My uterus needs more options. In 2013, a gynecologist told me that it was too short to fit any FDA-approved IUD. So I traipsed from Colorado to Canada to get a smaller IUD called the GyneFix. This IUD isn’t shaped like a “T”—as all American IUDs are—but, rather, a rod.
Three years later, my now-ex-gynecologist saw the copper rod in an ultrasound. He assumed that, because he couldn’t see them, the IUD’s T-shaped arms must be embedded in the walls of my uterus. We decided on surgery to remove it. Somehow I’d forgotten that this particular IUD didn’t have arms.
The surgery took two hours. He inserted a light and camera through my belly button, like that robotic worm in the Matrix.
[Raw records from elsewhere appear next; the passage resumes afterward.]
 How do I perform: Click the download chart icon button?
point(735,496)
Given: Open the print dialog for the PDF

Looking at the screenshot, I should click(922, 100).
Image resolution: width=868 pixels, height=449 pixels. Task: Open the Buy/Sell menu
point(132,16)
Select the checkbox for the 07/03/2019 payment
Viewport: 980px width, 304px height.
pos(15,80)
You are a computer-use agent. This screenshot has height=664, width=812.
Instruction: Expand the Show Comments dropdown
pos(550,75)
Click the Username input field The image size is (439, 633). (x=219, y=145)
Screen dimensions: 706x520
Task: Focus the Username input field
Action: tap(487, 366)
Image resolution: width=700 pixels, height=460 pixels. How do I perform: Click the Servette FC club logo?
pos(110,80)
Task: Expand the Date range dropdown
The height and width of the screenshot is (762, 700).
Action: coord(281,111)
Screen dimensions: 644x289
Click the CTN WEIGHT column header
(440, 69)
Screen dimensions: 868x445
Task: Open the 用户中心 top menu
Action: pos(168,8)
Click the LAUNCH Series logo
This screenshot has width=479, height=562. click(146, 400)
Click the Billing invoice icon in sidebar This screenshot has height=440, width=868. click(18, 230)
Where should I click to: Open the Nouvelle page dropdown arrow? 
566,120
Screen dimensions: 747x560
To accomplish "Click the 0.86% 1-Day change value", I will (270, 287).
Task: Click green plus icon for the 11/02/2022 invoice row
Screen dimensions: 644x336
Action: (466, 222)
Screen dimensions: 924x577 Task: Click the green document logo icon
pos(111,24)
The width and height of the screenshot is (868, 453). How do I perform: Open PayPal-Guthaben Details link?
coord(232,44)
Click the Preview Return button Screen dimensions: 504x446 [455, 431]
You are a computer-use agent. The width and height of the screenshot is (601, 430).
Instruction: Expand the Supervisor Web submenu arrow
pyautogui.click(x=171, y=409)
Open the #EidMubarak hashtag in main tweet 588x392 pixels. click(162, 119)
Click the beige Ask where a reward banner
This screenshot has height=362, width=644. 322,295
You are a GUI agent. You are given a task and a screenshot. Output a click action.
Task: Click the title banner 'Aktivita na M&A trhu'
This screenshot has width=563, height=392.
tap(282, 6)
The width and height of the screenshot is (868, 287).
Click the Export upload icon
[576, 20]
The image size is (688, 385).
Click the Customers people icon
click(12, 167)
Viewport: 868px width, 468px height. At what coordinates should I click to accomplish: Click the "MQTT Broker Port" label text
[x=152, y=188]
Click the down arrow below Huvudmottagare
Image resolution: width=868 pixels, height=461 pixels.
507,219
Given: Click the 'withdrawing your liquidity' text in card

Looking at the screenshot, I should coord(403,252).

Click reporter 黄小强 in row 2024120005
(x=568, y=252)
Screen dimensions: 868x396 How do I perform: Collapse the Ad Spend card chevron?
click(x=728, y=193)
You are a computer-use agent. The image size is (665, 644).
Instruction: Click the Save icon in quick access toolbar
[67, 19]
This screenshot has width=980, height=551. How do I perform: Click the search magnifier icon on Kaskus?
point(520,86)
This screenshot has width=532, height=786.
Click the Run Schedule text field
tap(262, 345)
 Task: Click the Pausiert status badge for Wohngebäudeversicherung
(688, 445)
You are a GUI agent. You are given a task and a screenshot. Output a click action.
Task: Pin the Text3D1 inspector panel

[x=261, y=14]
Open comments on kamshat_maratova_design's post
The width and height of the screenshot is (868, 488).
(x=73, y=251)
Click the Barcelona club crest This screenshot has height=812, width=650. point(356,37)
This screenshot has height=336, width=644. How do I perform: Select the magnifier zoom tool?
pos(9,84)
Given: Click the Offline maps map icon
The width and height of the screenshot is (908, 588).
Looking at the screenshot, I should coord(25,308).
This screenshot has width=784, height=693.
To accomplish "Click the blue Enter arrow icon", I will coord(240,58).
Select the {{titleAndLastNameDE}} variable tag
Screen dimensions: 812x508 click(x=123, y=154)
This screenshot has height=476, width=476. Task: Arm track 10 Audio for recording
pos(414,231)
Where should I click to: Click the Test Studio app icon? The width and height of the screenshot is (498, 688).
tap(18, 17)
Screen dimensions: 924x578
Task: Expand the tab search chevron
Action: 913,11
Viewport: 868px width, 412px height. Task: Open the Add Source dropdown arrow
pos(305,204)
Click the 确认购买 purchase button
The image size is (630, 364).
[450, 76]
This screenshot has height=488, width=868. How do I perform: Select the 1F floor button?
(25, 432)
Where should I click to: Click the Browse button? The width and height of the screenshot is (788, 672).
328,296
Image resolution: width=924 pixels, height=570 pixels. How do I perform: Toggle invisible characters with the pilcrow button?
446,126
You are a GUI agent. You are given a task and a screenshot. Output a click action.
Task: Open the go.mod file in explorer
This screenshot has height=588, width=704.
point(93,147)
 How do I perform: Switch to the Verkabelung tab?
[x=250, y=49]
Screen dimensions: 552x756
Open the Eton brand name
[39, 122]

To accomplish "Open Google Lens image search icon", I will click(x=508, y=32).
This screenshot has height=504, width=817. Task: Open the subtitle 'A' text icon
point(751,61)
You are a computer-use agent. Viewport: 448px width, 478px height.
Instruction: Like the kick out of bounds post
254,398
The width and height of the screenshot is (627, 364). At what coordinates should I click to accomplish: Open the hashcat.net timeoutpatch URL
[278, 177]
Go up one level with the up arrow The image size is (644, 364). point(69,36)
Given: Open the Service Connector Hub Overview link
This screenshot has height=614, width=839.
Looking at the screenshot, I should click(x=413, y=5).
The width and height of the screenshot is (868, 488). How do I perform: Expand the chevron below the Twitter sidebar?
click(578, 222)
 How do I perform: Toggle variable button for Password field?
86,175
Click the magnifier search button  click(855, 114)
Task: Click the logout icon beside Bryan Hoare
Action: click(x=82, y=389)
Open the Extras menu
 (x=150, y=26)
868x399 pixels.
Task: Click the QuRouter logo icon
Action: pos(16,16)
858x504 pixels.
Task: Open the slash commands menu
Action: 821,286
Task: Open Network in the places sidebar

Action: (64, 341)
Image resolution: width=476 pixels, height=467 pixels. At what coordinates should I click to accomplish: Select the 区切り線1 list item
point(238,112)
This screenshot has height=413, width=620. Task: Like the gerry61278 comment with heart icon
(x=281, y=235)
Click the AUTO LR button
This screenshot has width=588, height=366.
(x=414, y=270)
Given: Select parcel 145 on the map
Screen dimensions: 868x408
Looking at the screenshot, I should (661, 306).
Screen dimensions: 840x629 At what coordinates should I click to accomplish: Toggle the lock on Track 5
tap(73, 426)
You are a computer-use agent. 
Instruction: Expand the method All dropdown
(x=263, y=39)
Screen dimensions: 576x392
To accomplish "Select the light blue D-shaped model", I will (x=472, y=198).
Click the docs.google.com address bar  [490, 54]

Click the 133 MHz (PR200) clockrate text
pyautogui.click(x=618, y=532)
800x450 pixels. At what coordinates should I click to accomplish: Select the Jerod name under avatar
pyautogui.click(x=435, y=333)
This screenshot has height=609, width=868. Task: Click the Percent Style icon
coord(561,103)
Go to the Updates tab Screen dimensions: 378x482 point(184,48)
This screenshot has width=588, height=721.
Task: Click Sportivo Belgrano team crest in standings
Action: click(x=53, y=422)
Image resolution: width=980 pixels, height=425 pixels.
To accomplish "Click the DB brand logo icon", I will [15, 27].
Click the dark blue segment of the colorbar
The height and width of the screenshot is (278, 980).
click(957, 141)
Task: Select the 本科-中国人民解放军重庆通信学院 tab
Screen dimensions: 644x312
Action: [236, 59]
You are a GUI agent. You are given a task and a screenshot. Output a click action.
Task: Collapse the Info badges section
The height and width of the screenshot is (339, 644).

Then he made a hole near my left hip to find these phantom IUD arms with a tweezer-scissor tool called graspers.
“I couldn’t find the arms,” he told me, puzzled, when I woke up from anesthesia. It must have been frustrating to hunt for something for so long that didn’t exist. After he left, I looked under the hospital blanket at his two neat incisions. Underneath, my flesh tried to pull itself together.
Since my gyno later insisted that the GyneFix had still been embedded, even once he admitted it didn’t have arms, I decided the pill was my next best option. Within a year I realized it was making my hair fall out, a rare side effect, and stopped taking it. Because all hormonal birth controls use the same hormones, I couldn’t use any if I wanted to keep my hair. My choices dwindled to barrier methods like condoms, which work just 77 percent of the time.